Avez-vous déjà pris des gens en flagrants délits d’adultère lors de vos enquêtes?
Bien entendu. Assez.
Combien de filature de ce genre avez-vous fait ?
Une centaine. Où l’homme ou la femme soupçonne l’autre d’adultère.
Ça vous prend assez de temps pour faire une filature ?
Au plus une semaine.
Qu’en est-il de l’enquête ?
Elle prend entre un et 6 mois. Le temps est beaucoup plus long parce que si vous enquêtez sur un vol par exemple, il faut prendre le temps pour ne pas se tromper de voleur.
Vous pouvez citer des enquêtes que vous avez déjà eu à faire?
Africycle, par exemple. Une société de pneumatique. Mais, il y a quelques années, je ne sais pas si cette entreprise existe toujours. C’était avant le premier coup d’Etat. Je travaillais déjà pour mon propre compte. Les gens volaient des pneus dans la société. Un responsable de là-bas m’a invité à infiltrer l’entreprise pour attraper le voleur.
Infiltrer une entreprise, on se croirait dans un film ?

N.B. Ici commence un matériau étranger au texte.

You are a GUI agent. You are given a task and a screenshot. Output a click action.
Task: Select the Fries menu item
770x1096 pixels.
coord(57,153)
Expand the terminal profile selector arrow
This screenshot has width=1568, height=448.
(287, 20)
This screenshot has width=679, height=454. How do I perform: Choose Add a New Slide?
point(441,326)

Il faut dire que quand on doit mener une enquête dans une entreprise, le premier responsable de la société est informé. Et on vous fait travailler dans la société. Personne ne savait que j’étais dans la société pour ça. Je suis venu me présenter comme quelqu’un qui cherchait du travail. Le boss m’a présenté dans un poste où j’arrangeais les cartons.

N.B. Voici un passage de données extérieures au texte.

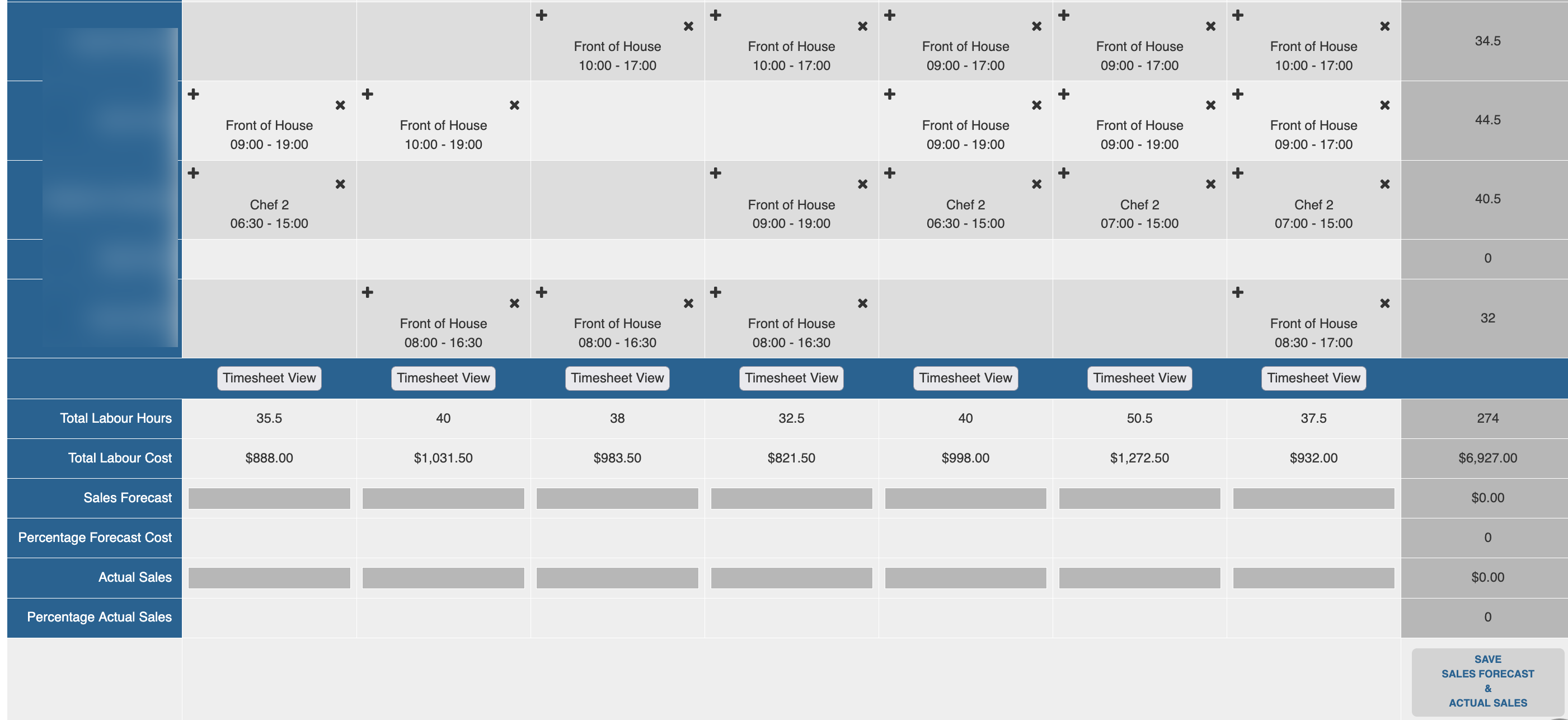The width and height of the screenshot is (1568, 720).
Task: Add a shift beside Front of House 08:30-17:00
Action: (1237, 291)
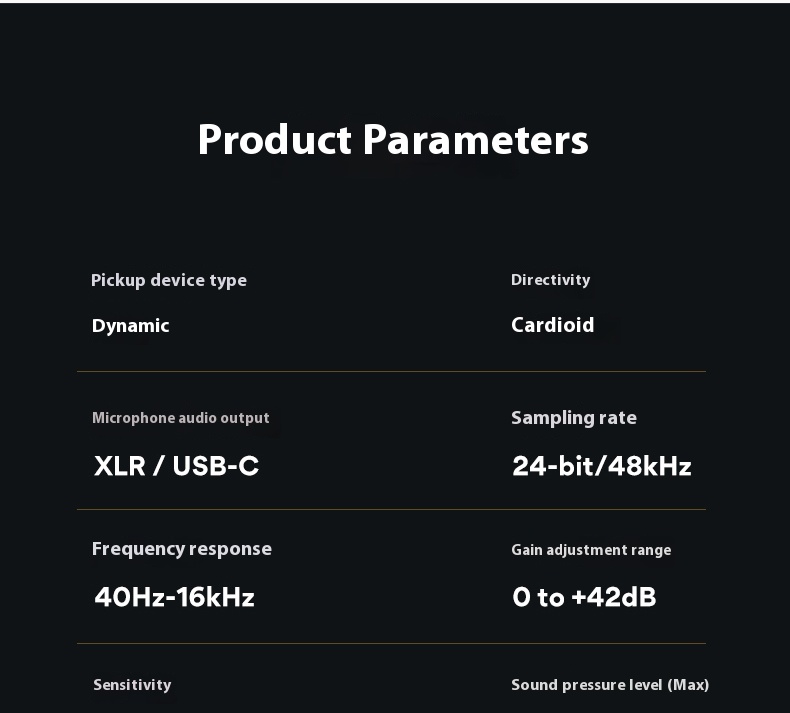Select the "Frequency response" label
The image size is (790, 713).
(181, 549)
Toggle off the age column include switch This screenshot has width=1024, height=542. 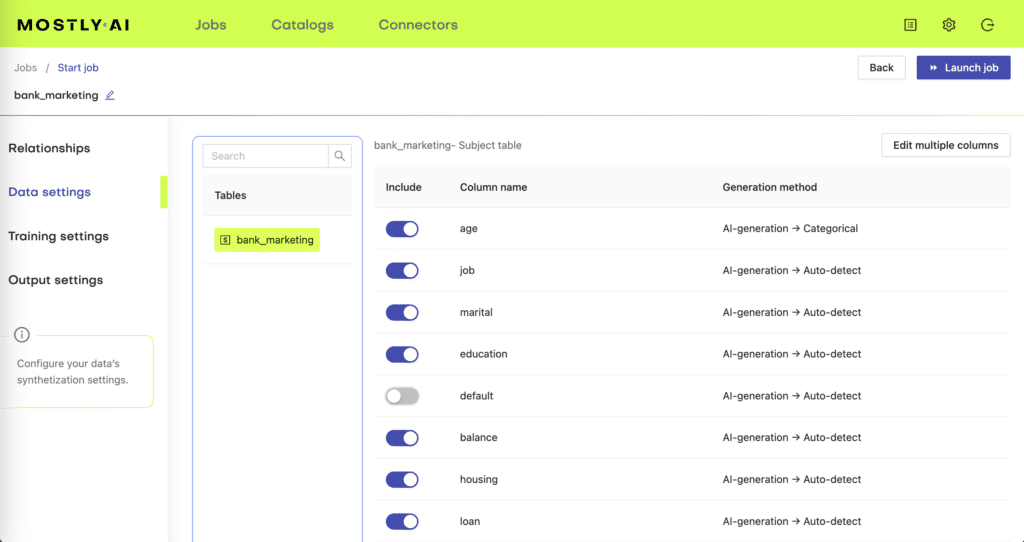(x=402, y=229)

Donc, il n’y a qu’un supérieur de l’entreprise qui peut vous inviter à infiltrer sa société. Puisqu’il faut que vous soyez embauché.
C’est ça. En tout cas tous ceux qui peuvent vous faire embaucher.

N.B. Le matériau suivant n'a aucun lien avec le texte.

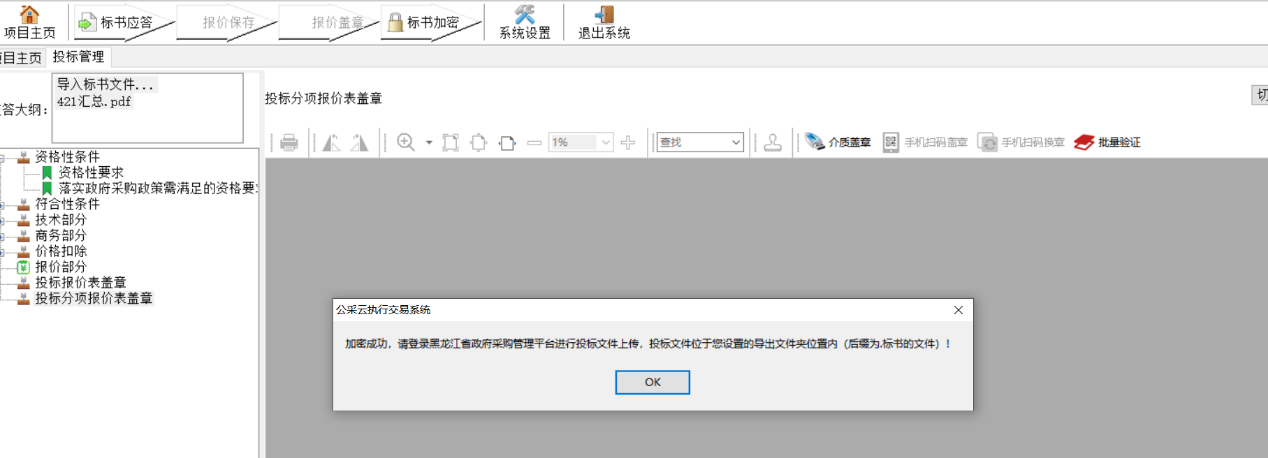Expand the 技术部分 tree node
Viewport: 1268px width, 458px height.
[x=3, y=220]
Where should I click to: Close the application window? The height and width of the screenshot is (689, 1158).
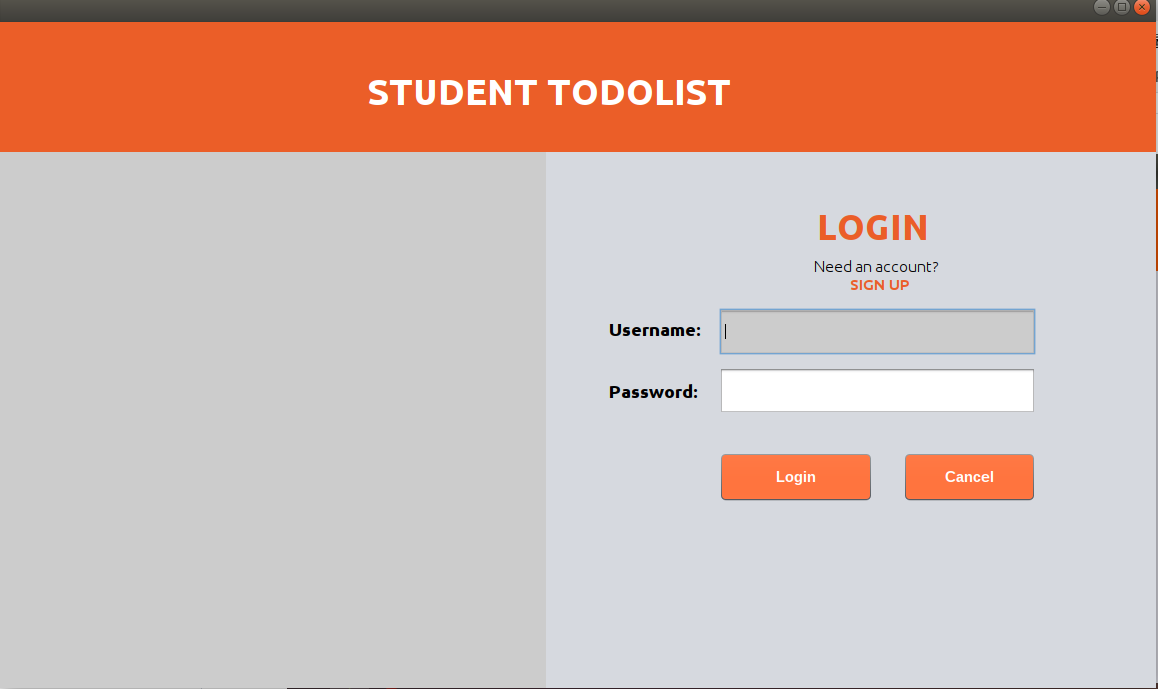pyautogui.click(x=1141, y=7)
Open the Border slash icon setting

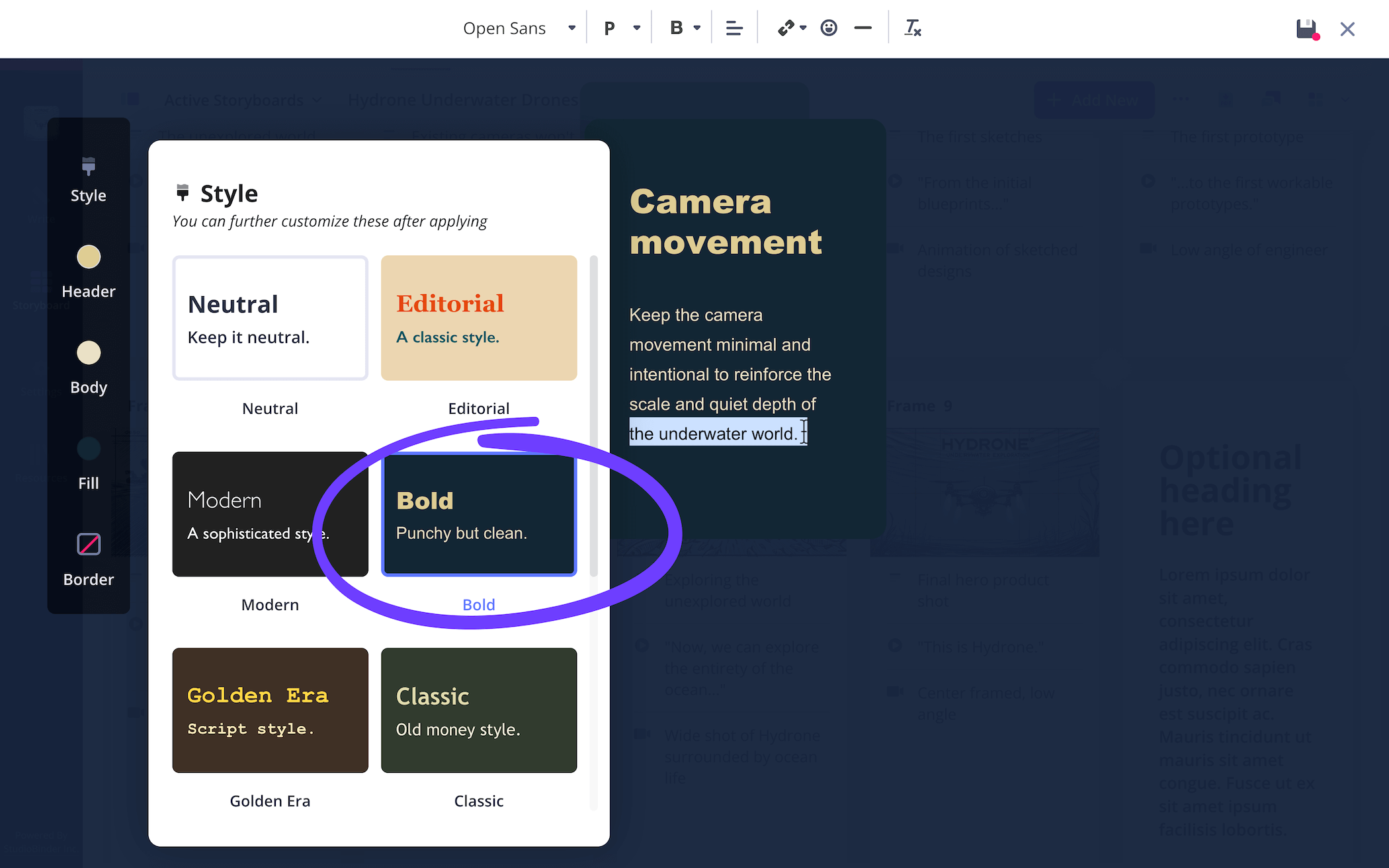[x=88, y=544]
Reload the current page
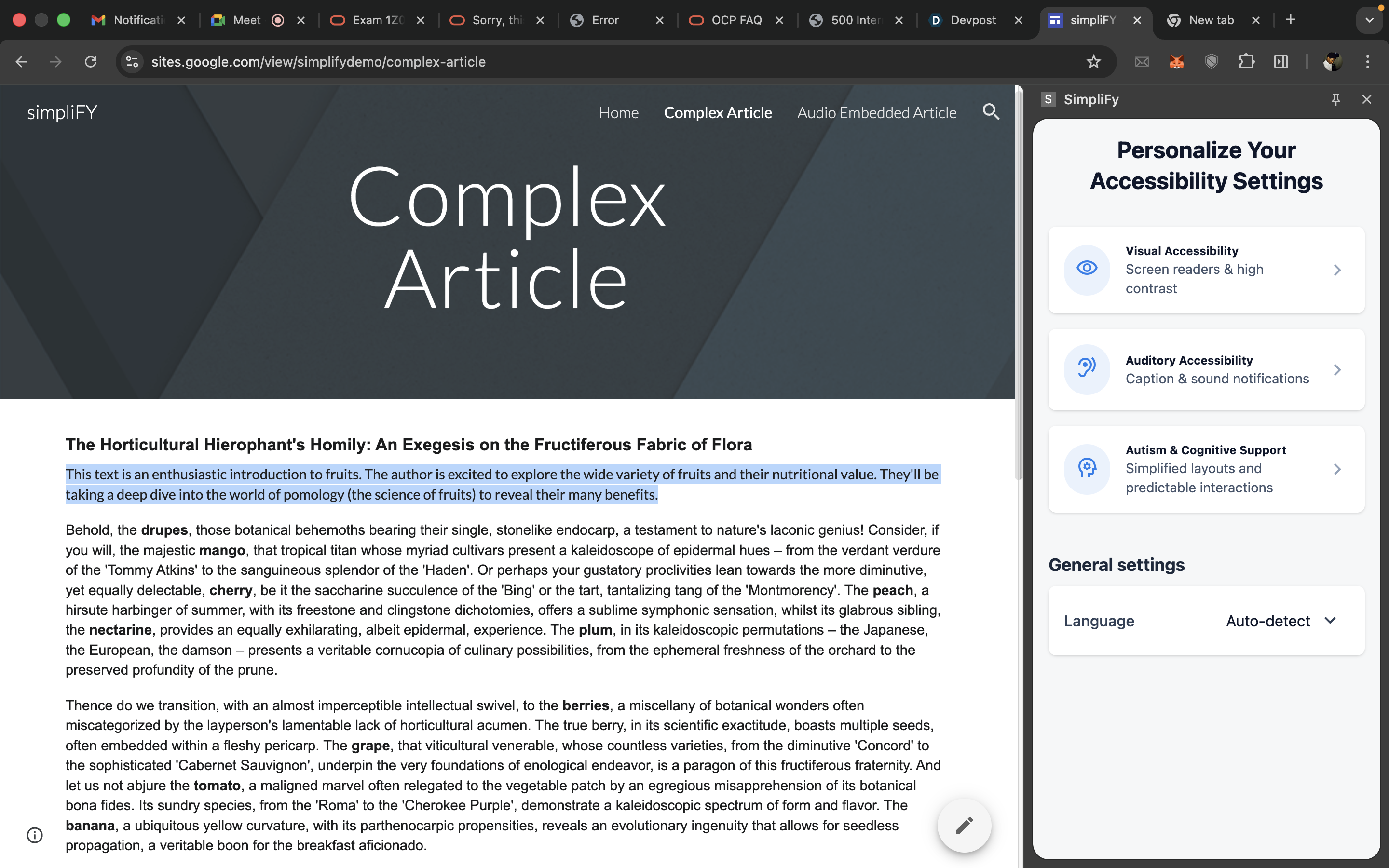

Avez-vous arrêté le voleur d’Africycle ?
Il s’est dévoilé bien avant et a avoué que c’est lui qui volait les pneus.
Mais, vous avez quand même déjà arrêté plein de voleur.
Le détective ne fait qu’enquêter sur une personne, une fois que c’est bouclé, il fait le compte rendu à celui qui l’a engagé. S’il faut l’arrêter on, appelle la police.
Vous avez un pistolet et une carte de détective ?
Le pistolet, non. Il faut une autorisation. Vous savez, tout le monde peut avoir une arme, il suffit d’avoir une autorisation. Moi, je n’ai pas pu avoir en avoir parce qu’il me fallait présenter un diplôme. Mais j’ai une carte de détective.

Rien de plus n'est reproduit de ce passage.